• WHAT YOU HAVE TO DO:
Using the data below, return all lines in which "settings" appears.

• SOURCE DATA:
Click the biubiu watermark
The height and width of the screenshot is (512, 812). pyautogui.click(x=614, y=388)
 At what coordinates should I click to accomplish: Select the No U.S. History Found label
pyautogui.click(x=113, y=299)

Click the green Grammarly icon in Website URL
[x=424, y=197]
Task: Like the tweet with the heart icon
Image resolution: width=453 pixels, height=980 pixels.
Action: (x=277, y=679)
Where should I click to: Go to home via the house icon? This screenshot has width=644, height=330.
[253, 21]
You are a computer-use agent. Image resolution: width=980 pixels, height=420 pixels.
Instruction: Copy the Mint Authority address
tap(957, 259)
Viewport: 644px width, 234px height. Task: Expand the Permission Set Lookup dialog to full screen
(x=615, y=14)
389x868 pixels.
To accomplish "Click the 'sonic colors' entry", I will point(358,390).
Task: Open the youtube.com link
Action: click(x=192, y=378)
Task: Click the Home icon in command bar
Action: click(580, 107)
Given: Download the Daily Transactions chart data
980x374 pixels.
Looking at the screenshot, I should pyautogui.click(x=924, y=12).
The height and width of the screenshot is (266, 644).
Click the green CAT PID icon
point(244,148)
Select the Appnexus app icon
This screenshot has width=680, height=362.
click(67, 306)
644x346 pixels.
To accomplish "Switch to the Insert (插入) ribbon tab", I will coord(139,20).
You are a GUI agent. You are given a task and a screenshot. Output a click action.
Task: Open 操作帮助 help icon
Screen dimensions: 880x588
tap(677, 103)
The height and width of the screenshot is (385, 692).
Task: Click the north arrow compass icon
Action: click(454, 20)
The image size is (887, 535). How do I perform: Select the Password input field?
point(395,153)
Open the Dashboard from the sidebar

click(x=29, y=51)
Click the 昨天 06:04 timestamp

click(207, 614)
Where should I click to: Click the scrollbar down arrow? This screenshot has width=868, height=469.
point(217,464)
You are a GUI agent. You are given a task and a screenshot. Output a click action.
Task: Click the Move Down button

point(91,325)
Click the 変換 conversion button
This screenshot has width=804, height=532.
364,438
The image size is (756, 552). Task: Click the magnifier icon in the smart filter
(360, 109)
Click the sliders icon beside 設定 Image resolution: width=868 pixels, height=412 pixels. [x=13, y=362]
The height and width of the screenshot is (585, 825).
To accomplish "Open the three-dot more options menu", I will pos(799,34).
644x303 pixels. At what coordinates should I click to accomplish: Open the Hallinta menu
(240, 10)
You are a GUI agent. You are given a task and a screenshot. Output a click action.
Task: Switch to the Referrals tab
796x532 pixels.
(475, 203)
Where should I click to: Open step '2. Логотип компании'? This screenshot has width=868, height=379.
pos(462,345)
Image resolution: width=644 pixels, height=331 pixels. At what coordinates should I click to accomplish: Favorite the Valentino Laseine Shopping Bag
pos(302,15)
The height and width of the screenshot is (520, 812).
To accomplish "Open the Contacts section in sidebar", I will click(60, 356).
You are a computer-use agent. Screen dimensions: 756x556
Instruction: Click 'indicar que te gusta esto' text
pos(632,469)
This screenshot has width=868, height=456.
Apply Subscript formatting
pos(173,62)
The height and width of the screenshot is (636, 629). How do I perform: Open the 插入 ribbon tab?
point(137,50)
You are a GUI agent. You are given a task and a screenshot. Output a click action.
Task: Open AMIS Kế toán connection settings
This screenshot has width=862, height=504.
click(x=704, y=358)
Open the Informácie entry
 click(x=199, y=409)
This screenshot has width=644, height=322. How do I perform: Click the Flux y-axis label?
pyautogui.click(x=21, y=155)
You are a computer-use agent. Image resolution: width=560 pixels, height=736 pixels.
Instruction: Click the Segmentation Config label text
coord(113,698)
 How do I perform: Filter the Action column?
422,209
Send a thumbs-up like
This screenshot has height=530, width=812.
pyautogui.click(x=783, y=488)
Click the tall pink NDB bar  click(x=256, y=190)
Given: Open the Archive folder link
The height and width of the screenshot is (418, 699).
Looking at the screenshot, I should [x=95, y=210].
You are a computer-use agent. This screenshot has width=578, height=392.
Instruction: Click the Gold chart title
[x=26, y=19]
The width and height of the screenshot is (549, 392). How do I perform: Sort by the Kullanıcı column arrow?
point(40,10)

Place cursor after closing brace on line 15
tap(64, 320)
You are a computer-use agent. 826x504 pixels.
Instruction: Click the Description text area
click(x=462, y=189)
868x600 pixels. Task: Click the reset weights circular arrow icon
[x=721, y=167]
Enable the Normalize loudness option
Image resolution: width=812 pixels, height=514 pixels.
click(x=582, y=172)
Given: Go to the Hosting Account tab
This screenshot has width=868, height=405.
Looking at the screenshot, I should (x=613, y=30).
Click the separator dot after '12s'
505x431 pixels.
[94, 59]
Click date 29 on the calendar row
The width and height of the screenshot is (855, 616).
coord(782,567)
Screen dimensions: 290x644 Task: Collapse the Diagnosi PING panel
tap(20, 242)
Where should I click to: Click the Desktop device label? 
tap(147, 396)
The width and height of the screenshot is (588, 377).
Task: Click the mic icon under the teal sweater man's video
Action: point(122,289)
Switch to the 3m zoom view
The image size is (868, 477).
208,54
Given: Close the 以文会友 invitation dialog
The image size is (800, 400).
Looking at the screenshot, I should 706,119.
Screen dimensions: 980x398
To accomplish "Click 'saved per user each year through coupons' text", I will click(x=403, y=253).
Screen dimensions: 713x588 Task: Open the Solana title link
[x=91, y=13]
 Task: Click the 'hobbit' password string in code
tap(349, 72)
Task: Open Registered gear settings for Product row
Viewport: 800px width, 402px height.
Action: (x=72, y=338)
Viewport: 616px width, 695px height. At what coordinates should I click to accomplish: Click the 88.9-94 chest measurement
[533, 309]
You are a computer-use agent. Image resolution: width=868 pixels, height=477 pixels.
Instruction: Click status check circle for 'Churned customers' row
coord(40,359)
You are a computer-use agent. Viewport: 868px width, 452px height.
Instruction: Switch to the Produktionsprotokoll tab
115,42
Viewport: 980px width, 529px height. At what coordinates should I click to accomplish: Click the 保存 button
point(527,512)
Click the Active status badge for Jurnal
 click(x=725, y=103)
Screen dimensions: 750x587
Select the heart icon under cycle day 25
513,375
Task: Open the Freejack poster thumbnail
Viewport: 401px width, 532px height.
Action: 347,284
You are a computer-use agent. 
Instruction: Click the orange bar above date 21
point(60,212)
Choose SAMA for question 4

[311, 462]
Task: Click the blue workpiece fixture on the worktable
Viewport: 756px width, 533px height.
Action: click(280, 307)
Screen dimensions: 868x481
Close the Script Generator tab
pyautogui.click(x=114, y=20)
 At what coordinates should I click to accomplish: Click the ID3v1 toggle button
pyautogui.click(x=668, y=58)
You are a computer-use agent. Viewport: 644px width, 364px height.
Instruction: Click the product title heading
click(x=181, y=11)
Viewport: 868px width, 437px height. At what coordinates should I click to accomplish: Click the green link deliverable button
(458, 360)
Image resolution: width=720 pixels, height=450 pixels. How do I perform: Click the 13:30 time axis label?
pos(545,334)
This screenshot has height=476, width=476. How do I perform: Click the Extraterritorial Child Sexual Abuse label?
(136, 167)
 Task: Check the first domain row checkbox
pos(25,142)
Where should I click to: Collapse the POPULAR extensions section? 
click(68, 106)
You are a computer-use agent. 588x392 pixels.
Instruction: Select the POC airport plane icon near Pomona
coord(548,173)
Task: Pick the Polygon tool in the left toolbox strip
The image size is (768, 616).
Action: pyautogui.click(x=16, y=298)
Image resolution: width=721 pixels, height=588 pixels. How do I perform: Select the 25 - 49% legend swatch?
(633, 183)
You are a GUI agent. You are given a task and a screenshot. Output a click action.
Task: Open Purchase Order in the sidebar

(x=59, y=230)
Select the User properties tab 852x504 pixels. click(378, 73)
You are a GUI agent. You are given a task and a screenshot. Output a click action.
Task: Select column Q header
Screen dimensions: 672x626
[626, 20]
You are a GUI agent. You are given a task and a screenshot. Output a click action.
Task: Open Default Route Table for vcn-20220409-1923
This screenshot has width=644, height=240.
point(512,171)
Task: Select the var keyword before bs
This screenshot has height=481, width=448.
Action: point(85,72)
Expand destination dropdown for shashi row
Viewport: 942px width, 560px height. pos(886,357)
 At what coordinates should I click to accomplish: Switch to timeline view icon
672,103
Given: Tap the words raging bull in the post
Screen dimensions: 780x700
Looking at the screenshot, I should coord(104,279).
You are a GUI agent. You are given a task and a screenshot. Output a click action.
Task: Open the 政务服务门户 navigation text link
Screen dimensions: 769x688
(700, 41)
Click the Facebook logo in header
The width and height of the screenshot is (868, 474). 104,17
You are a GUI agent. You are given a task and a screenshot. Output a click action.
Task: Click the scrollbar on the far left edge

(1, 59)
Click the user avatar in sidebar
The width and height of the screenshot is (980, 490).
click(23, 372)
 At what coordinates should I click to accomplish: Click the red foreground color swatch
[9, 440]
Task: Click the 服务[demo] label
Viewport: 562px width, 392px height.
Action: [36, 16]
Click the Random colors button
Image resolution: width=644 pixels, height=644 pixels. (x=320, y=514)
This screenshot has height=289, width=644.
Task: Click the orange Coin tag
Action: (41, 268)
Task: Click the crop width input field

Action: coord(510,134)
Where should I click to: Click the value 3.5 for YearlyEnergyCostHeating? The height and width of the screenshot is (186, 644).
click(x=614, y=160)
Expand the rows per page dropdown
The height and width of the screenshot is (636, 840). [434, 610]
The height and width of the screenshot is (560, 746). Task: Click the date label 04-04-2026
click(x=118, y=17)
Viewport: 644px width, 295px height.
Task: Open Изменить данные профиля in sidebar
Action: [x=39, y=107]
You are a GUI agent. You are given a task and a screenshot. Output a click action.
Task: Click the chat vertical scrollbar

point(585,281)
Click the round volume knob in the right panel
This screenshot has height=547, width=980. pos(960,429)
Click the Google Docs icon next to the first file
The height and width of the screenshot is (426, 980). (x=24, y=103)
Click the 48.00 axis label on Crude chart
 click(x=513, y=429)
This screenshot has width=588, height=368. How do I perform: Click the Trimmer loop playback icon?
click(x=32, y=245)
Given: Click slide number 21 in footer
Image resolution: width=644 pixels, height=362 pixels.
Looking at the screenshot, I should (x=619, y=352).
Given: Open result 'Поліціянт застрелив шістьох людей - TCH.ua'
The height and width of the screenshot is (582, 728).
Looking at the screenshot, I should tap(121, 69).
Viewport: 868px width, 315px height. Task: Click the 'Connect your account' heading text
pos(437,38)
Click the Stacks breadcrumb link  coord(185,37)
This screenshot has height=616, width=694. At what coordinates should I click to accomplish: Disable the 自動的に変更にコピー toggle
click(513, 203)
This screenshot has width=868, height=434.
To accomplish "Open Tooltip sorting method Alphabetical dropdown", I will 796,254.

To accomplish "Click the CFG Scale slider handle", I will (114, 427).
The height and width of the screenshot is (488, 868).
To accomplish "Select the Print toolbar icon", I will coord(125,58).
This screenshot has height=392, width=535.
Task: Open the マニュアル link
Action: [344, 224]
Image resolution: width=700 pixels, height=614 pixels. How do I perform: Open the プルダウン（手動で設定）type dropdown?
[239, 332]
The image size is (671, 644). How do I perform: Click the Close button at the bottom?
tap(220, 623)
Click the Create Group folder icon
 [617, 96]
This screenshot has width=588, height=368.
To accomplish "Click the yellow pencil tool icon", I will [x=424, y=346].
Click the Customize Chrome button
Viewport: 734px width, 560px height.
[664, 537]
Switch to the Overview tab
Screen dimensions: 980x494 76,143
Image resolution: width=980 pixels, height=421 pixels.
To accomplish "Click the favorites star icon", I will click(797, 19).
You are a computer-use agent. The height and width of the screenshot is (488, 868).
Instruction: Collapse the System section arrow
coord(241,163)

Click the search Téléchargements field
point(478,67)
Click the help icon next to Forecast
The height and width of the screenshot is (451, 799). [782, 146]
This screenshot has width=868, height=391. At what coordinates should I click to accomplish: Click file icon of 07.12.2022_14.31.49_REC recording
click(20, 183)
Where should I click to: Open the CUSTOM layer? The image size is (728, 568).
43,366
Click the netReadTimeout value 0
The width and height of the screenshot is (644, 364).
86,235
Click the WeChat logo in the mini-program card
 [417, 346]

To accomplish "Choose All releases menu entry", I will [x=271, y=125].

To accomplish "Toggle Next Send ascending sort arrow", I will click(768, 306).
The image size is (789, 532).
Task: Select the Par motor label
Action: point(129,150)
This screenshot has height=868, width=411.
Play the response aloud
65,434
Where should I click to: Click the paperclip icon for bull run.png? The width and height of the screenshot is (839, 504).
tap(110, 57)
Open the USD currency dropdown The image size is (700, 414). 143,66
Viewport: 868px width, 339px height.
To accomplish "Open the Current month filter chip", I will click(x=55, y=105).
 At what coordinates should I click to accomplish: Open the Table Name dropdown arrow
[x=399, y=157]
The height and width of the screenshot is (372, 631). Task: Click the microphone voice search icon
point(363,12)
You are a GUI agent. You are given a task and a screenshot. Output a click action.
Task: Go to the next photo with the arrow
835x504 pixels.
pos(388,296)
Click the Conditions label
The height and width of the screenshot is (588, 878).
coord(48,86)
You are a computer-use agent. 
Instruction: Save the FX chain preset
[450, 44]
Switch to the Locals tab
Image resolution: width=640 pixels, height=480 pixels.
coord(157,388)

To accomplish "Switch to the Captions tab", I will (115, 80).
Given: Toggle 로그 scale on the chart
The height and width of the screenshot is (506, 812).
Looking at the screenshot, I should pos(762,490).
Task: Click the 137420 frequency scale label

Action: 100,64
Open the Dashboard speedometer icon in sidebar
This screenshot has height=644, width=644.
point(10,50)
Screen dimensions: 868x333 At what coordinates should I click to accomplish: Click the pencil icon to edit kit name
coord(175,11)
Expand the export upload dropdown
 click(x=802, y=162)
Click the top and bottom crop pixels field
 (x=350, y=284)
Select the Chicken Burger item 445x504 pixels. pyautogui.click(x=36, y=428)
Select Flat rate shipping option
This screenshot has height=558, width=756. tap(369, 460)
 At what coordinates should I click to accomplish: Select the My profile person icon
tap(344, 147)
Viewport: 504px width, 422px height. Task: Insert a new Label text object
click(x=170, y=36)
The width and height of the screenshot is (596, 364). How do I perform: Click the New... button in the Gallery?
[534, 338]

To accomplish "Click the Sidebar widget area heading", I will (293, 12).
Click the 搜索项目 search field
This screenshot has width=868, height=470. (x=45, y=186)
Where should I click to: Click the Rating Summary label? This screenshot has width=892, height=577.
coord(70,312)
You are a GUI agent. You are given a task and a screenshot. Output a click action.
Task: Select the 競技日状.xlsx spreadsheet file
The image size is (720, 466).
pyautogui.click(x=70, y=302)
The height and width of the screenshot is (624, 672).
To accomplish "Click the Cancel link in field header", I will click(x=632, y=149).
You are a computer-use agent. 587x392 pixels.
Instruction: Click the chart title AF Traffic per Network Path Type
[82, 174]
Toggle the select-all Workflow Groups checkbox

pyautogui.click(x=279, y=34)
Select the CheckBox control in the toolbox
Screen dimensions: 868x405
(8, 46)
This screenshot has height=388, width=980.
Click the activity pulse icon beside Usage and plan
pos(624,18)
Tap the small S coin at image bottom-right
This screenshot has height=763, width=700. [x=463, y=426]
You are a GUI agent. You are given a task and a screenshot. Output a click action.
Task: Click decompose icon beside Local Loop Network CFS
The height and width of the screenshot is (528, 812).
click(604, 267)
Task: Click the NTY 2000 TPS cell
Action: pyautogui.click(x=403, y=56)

• RESULT OF THE EXERCISE:
Task: Open AMIS Kế toán connection settings
Task: Open Registered gear settings for Product row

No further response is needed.